Communication is difficult. You may think you’ve been doing a good job of it, but have you? Recently I was in discussion with a group of experts in agility and a familiar three-letter acronym came up. We discovered that among 10 of us we had at least five different and distinct ideas about what that acronym meant.
This is a relatively simple case, readily detected and dealt with by use of feedback, paraphrasing, well-directed questioning, and a few other simple techniques. However, it served further to underline an observation that I first considered a trite one-liner, but now I consider to be a very powerful observation of reality:
The greatest problem in communication is the illusion that it has been accomplished.
– George Bernard Shaw
A different but common difficulty with communication is that no matter what one says, it will invariably be interpreted within the world view of the listener. If the words don’t make sense with a person’s world view, the listener will take it that what you mean is something that he or she can understand because it does fit with that person’s world view. In such circumstances it can be seemingly impossible to communicate the ideas you want to get across, because they just do not fit in the world view of the intended recipient.

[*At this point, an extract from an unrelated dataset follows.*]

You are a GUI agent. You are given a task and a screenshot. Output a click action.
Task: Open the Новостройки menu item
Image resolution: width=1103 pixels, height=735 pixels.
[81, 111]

This is a problem that occurs time and again through an Agile transformation, and has been recognized as a problem for much longer. Professor Douglas McGregor's “Theory X, Theory Y” split between beliefs of how to get people to do good work for you has been with us for over 60 years now, and underpins the split between the “command and control” and “self-organizing teams” approaches that tend to conflict head-on during Agile transformation. For a different example; the belief that “It is best to get everything right up-front” of a pure waterfall approach is in direct conflict with the belief that “the best way to get things right is to try something and learn from the feedback this generates” of the Agile approaches.

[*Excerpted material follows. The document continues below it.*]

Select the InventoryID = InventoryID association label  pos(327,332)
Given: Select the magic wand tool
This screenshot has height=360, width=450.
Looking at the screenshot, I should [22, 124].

To change mindsets, we would need to change the beliefs that underpin them. We can split the reasons why people believe, into three broad categories: scientific, political, and religious. Don’t get too hung up on the names; what matters is why people hold their beliefs and what can happen to change them. Scientific thinkers need to know and understand a reason why their beliefs should change. Political thinkers need to have someone they respect persuade them that other ways of thinking are better. Religious thinkers are intractable but occasionally have an epiphany that changes their belief. It is difficult and unreliable to manufacture these, and attempts can entrench existing thinking.
Maybe we don’t need to change the mindsets. It might be sufficient to persuade people (on both sides of a difference) to consider that other points of view might have value. This can become easier if we can discover shared goals; points of agreement from which only the approach to achieve them is in dispute.

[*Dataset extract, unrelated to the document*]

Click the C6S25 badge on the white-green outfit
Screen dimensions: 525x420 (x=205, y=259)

It turns out that this approach of opening minds to the potential benefits of opposing ideas can be very valuable. Time and again we find that the best approach is at neither end of the scale, but instead at a “sweet spot” that balances the forces and harvests the best aspects of either end of the scale. For “Theory X, Theory Y,” a modicum of directed instruction might set people up well to self-organize. For “getting things right upfront vs. learning through feedback,” we soon find that a small amount of up-front work puts us on a track that makes the feedback we get more valuable.
We should not look for a “religious transformation” from unthinking adherence to one mindset to unthinking adherence to another; that takes a lot of effort for little benefit. Better to reach a world view that can dispassionately view and acknowledge the benefits and downsides to each side of the argument, in order to reach a balanced approach appropriate to the immediate context.